+++ Data supplied
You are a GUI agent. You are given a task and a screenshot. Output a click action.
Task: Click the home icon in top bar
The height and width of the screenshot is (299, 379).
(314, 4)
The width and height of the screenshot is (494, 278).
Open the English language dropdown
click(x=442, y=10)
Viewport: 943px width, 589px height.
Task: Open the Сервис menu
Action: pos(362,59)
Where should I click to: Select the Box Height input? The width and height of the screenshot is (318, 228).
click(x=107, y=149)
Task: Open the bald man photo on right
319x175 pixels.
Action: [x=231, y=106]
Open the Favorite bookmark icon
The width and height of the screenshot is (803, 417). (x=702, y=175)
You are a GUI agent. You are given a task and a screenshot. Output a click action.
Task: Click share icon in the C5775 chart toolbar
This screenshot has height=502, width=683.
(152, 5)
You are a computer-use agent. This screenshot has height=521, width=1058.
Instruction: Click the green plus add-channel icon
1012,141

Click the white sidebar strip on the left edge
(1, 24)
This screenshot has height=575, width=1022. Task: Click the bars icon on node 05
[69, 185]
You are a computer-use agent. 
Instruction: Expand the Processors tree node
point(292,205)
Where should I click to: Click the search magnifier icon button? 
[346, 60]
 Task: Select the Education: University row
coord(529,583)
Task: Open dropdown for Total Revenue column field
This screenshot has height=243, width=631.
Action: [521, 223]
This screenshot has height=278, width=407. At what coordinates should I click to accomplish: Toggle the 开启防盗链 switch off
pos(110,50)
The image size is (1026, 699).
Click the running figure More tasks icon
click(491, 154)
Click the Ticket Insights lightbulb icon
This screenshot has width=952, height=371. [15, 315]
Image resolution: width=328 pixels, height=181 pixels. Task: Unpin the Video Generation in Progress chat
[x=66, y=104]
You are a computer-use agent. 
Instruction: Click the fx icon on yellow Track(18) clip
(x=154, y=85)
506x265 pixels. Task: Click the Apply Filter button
++++++
■ **Your objective**: Please print out every entry again, exactly as it reads.

■ **Expected output**:
You are a GUI agent. You are given a task and a screenshot. Output a click action.
Task: Click the home icon in top bar
The height and width of the screenshot is (299, 379).
(314, 4)
The width and height of the screenshot is (494, 278).
Open the English language dropdown
click(x=442, y=10)
Viewport: 943px width, 589px height.
Task: Open the Сервис menu
Action: pos(362,59)
Where should I click to: Select the Box Height input? The width and height of the screenshot is (318, 228).
click(x=107, y=149)
Task: Open the bald man photo on right
319x175 pixels.
Action: [x=231, y=106]
Open the Favorite bookmark icon
The width and height of the screenshot is (803, 417). (x=702, y=175)
You are a GUI agent. You are given a task and a screenshot. Output a click action.
Task: Click share icon in the C5775 chart toolbar
This screenshot has height=502, width=683.
(152, 5)
You are a computer-use agent. This screenshot has height=521, width=1058.
Instruction: Click the green plus add-channel icon
1012,141

Click the white sidebar strip on the left edge
(1, 24)
This screenshot has height=575, width=1022. Task: Click the bars icon on node 05
[69, 185]
You are a computer-use agent. 
Instruction: Expand the Processors tree node
point(292,205)
Where should I click to: Click the search magnifier icon button? 
[346, 60]
 Task: Select the Education: University row
coord(529,583)
Task: Open dropdown for Total Revenue column field
This screenshot has height=243, width=631.
Action: [521, 223]
This screenshot has height=278, width=407. At what coordinates should I click to accomplish: Toggle the 开启防盗链 switch off
pos(110,50)
The image size is (1026, 699).
Click the running figure More tasks icon
click(491, 154)
Click the Ticket Insights lightbulb icon
This screenshot has width=952, height=371. [15, 315]
Image resolution: width=328 pixels, height=181 pixels. Task: Unpin the Video Generation in Progress chat
[x=66, y=104]
You are a computer-use agent. 
Instruction: Click the fx icon on yellow Track(18) clip
(x=154, y=85)
506x265 pixels. Task: Click the Apply Filter button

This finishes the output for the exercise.